→ WHAT IS ASKED
Locate every line in the data below that contains the word "Switch" and copy each of those lines out unchanged.

→ MATERIAL FOR THE TASK
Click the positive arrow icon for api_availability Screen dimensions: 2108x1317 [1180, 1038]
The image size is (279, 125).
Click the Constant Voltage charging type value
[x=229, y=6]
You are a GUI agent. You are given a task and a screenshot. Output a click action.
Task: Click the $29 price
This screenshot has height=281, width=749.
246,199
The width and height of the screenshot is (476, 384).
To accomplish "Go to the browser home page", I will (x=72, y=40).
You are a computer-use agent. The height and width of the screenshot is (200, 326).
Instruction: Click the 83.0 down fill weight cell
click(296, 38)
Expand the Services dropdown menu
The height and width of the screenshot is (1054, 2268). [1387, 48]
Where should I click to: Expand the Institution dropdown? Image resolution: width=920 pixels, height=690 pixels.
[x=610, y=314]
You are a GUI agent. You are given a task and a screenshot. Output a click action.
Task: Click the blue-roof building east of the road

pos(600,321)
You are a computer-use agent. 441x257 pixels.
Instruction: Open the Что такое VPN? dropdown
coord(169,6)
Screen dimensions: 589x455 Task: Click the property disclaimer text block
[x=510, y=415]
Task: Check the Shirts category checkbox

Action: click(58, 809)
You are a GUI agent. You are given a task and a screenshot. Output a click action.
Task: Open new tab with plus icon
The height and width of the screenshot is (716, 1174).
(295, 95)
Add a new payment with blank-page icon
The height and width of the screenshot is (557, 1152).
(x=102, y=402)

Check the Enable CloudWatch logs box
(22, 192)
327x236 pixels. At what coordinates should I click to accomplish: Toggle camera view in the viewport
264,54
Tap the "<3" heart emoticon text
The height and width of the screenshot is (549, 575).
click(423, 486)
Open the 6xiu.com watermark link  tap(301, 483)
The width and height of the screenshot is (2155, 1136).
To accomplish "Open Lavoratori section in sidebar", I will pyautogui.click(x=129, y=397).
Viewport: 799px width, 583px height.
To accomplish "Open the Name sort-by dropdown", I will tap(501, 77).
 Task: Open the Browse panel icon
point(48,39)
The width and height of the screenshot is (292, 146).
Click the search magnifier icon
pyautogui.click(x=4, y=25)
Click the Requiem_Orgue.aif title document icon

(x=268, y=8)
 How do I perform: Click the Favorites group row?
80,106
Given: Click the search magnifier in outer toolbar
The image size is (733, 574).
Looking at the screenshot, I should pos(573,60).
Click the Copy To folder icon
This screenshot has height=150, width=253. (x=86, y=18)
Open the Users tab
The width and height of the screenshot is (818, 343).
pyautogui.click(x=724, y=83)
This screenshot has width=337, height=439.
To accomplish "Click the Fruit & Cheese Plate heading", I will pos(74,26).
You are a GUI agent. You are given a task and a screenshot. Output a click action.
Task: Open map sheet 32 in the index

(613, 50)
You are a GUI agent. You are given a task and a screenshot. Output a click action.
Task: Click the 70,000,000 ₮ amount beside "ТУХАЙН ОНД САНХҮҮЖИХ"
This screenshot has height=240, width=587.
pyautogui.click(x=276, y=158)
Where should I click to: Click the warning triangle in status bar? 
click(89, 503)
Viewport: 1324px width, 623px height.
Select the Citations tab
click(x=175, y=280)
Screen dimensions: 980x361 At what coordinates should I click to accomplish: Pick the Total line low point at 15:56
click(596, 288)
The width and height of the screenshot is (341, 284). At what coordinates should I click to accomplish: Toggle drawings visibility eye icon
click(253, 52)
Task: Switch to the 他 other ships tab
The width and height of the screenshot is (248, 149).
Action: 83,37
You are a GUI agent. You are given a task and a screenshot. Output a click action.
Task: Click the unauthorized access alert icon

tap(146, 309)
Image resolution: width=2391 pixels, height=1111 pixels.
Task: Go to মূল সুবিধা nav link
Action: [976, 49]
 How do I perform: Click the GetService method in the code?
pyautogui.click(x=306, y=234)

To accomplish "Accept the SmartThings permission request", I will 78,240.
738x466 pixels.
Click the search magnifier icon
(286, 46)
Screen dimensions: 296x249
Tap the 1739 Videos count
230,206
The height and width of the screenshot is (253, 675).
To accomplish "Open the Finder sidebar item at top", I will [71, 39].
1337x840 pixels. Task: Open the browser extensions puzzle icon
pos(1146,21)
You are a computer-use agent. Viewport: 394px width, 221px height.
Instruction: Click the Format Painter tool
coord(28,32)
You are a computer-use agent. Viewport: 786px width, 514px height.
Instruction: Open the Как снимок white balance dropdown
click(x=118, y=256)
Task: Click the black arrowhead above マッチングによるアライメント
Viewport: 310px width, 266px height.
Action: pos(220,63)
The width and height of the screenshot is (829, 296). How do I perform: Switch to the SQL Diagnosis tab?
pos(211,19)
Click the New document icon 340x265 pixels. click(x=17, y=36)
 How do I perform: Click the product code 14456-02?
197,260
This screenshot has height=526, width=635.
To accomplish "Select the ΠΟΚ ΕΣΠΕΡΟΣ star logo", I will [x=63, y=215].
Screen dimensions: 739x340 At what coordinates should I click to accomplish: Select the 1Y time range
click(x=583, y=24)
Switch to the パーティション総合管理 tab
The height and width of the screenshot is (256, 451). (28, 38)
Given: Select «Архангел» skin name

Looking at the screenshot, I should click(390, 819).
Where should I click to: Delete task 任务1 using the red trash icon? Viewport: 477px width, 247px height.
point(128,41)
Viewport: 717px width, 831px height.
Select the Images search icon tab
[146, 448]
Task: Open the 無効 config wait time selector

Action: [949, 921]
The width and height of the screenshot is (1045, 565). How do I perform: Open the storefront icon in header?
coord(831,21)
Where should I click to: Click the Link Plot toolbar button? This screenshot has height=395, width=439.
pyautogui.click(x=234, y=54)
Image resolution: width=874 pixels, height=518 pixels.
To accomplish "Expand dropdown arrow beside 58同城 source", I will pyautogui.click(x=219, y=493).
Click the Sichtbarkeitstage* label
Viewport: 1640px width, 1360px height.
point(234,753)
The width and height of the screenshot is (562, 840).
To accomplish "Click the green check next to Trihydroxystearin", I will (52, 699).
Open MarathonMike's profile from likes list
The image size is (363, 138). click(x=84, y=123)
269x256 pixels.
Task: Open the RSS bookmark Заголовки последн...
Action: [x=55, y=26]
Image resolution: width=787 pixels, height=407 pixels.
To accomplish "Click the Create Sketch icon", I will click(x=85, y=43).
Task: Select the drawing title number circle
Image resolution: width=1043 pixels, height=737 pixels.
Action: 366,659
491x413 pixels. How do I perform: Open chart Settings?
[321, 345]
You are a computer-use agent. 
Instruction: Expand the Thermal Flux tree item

→ CORRECT RESULT
Task: Switch to the 他 other ships tab
The width and height of the screenshot is (829, 296). How do I perform: Switch to the SQL Diagnosis tab?
Switch to the パーティション総合管理 tab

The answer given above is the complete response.